Oh, and also ban sat-navs with screens, as in recent years I've seen more people weaving about looking at those as I have hand-held mobile-users and distracted parents put together.  (I think sat-navs, while just occasionally invaluable, are a pretty toxic thing most of the time, but that's a subject for another thread, perhaps).

P.S. Presumably this means that those people, like Danger Man and sick as a pike, who have no "mind's eye", are much safer drivers than the rest of us?!

My ex used to habitually curl up in the passenger seat like she was sat on the sofa and put her bag and legs into the centre console even though I'd told her repeatedly that it was important for me to have access to the gear stick and hand brake. Passengers can be fucking infuriating, especially if they are young kids or non drivers.

Not sure about the sat nav thing though. As council cuts have let road signs basically fall into disrepair and grow into trees and bushes, a decent sat nav is pretty much your only hope to navigate unfamiliar roads. Plus connected sat navs like Waze are a godsend for avoiding traffic jams and do help reduce congestion.

I do agree that some drivers seem to be effectively driving their sat nav and not looking at the road, but some people are just fucking dreadful drivers and they'd simply find something else just as stupid to do behind the wheel if you took that away from them.

Dex Sawash


Sebastian Cobb

Some of you are quite progressive about the death penalty, and accept that deterrents don't work and it's the likelihood of being caught that motivates a crime, then go on to make completely mad calls to authority like this.

I'm an hgv driver and this would be impractical to say the least. There are all kinds of distractions whilst driving. And how would they police it? I talk to myself sometimes. Am I gonna get pulled over and have to show them my phone? "Sorry officer I'm just a bit odd."

Cuellar

I like the idea of a public information film, educating people as to why driving while not concentrating fully on the road would probably be most effective. Something along the lines of:

A MAN STEPS INTO A CAR.

A GANG OF THUGS BEAT HIS FAMILY UNCONSCIOUS AND BURN HIS HOUSE DOWN WITH THEM IN IT. TIGHT ZOOM ON MAN IN CAR WEEPING.

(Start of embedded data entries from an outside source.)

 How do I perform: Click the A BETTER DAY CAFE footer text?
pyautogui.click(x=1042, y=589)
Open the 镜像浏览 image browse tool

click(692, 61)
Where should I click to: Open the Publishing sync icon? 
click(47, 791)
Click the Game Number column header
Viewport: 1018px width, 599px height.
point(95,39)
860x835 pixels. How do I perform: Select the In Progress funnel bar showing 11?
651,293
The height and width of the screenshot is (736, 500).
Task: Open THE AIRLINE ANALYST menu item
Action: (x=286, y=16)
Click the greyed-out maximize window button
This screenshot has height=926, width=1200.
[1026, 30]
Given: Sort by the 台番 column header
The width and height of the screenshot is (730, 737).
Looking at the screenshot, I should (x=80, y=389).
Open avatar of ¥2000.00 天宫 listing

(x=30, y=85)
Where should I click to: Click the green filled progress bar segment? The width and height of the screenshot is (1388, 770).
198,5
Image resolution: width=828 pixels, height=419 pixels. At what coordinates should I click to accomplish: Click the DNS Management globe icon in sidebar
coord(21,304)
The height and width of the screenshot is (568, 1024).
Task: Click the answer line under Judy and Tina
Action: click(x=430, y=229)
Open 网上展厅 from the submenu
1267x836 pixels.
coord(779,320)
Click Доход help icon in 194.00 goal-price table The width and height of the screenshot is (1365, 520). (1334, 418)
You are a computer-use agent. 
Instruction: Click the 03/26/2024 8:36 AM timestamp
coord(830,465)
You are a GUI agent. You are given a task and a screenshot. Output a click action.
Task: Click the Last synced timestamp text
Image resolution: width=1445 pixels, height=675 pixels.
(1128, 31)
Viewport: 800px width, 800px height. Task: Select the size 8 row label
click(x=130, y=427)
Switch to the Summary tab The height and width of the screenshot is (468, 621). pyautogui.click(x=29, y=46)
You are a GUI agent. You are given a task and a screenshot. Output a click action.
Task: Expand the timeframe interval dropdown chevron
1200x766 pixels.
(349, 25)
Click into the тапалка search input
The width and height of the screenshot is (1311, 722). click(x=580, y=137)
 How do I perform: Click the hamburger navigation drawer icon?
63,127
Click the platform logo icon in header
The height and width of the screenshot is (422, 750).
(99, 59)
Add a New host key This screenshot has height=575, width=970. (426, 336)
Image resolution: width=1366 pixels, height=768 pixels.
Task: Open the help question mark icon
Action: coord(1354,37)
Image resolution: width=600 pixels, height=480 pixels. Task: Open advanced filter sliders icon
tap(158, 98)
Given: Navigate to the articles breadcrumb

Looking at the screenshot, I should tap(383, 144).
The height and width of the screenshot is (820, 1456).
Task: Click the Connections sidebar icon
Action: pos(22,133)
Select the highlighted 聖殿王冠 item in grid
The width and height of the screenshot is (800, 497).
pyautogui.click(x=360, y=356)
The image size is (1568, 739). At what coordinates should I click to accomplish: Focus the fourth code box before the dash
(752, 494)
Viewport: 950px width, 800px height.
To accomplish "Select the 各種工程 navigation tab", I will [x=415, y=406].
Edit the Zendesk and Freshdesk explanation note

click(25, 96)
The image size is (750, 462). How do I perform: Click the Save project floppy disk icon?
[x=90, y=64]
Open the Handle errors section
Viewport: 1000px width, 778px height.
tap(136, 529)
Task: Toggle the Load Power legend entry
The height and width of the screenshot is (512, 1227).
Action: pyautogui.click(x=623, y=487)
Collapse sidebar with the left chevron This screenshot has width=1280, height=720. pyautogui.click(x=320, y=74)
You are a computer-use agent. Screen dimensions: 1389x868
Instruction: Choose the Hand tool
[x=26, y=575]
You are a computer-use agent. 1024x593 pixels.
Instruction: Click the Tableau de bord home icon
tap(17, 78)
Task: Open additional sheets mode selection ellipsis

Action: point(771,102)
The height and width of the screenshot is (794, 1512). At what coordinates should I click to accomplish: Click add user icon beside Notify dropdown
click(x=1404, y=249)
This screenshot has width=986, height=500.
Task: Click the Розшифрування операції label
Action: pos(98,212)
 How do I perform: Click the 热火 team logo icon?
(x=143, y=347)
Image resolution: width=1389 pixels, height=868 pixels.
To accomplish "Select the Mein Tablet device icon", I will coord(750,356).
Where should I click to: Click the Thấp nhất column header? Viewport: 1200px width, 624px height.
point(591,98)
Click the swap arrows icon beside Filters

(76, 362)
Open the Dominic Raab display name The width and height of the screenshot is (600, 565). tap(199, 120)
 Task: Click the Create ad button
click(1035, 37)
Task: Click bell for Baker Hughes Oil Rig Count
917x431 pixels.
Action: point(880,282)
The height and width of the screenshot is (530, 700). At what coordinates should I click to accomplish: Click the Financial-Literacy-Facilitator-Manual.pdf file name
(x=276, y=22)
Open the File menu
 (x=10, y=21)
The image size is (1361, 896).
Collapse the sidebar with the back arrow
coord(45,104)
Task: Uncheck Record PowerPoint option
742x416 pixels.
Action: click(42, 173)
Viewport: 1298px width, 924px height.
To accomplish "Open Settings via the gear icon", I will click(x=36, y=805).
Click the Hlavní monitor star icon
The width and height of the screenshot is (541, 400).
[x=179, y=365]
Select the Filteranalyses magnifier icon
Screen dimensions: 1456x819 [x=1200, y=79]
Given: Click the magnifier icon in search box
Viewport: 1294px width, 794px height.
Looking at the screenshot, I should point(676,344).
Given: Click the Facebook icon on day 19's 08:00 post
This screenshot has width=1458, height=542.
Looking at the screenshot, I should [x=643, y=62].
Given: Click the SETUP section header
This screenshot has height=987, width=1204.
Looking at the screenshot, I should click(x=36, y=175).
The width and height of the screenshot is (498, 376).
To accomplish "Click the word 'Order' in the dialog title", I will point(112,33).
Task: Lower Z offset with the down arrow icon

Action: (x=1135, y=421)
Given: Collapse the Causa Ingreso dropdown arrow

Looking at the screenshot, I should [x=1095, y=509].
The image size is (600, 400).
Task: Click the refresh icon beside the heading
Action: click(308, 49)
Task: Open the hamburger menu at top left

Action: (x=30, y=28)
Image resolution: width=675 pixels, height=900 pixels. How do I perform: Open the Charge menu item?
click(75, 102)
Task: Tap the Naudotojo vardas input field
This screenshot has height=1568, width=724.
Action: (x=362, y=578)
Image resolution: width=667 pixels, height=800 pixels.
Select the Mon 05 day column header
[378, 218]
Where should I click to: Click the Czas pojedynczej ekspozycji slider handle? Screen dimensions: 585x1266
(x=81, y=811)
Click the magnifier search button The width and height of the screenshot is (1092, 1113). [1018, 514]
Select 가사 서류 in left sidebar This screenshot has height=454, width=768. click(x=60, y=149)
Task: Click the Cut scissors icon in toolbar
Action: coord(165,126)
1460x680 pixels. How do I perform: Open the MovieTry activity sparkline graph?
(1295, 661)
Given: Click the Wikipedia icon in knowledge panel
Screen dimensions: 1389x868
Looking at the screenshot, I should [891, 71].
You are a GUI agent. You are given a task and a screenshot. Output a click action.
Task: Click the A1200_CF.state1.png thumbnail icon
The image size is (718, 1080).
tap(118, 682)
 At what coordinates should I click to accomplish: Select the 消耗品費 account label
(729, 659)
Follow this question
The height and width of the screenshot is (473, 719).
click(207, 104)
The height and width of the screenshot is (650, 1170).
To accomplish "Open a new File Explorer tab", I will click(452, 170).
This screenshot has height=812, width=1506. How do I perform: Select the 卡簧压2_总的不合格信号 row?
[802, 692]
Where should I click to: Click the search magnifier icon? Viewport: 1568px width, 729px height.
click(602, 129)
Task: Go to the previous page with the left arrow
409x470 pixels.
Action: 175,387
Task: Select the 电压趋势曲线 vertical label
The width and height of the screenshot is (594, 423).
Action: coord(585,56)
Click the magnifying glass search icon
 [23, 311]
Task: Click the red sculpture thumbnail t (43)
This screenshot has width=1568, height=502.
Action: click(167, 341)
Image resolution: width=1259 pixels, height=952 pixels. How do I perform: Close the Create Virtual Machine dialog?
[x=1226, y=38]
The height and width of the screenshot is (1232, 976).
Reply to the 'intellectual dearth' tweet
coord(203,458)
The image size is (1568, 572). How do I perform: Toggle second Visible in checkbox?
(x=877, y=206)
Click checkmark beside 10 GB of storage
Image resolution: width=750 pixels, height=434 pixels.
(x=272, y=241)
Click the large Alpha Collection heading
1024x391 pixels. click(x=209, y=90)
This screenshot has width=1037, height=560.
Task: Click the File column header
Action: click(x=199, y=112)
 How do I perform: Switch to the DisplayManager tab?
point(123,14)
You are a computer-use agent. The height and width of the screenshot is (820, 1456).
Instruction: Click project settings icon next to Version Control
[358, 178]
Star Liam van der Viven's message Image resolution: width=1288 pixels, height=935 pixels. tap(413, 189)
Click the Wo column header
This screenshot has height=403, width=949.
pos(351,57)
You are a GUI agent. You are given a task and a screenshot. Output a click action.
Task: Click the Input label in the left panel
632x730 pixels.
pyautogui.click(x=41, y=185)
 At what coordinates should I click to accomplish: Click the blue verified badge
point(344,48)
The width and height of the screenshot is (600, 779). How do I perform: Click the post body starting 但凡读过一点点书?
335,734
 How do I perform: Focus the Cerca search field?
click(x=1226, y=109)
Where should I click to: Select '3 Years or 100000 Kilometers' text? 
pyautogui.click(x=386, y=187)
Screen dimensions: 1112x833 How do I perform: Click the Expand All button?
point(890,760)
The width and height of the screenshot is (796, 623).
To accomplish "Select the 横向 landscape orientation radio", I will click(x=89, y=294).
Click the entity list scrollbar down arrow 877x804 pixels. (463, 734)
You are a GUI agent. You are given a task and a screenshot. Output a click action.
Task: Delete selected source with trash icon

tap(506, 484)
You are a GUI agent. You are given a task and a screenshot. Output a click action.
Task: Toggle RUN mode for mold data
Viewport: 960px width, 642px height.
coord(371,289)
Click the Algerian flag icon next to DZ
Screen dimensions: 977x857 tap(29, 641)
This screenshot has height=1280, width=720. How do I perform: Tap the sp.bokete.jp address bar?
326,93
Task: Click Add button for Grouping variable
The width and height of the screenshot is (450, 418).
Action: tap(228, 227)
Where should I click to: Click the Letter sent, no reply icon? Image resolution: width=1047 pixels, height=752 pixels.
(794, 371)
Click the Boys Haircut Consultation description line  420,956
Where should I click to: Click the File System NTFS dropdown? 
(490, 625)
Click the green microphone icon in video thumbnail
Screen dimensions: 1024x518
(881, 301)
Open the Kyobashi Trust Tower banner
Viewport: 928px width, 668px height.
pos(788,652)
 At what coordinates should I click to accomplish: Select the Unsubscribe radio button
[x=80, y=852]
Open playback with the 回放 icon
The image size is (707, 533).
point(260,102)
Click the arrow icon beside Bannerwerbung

VO: "STOP DRIVING CUNTS". Fin

Head Gardener


Sherringford Hovis

Why isn't augmented reality a thing in motor vehicles yet?

You'd think that having a big glass screen in front of you would make it easy to slap together something splicing Mariokart to TripAdvisor with the entrails of Pokemon Go.

Quote from: Sebastian Cobb on August 13, 2019, 05:55:10 PM
Some of you are quite progressive about the death penalty, and accept that deterrents don't work and it's the likelihood of being caught that motivates a crime, then go on to make completely mad calls to authority like this.

The thing is, we've seen traffic police numbers slashed over the past decade and we've also seen driving standards get worse and worse over that time. A police presence really does deter people from committing traffic offences and it's the sort of thing I can get behind because, fuck me, people are too stupid to be hurtling about in nearly two tons of metal unsupervised.

It's amazing seeing how people's behaviour suddenly changes when they spy a plod car.

Paul Calf


Sebastian Cobb

Quote from: Huxleys Babkins on August 14, 2019, 06:01:29 AM
The thing is, we've seen traffic police numbers slashed over the past decade and we've also seen driving standards get worse and worse over that time. A police presence really does deter people from committing traffic offences and it's the sort of thing I can get behind because, fuck me, people are too stupid to be hurtling about in nearly two tons of metal unsupervised.

It's amazing seeing how people's behaviour suddenly changes when they spy a plod car.

I'd put the amount of traffic police under 'likelihood of being caught'.

Jasha

If only people would work a bit harder then you could all afford a chauffeur and this wouldn't be a problem.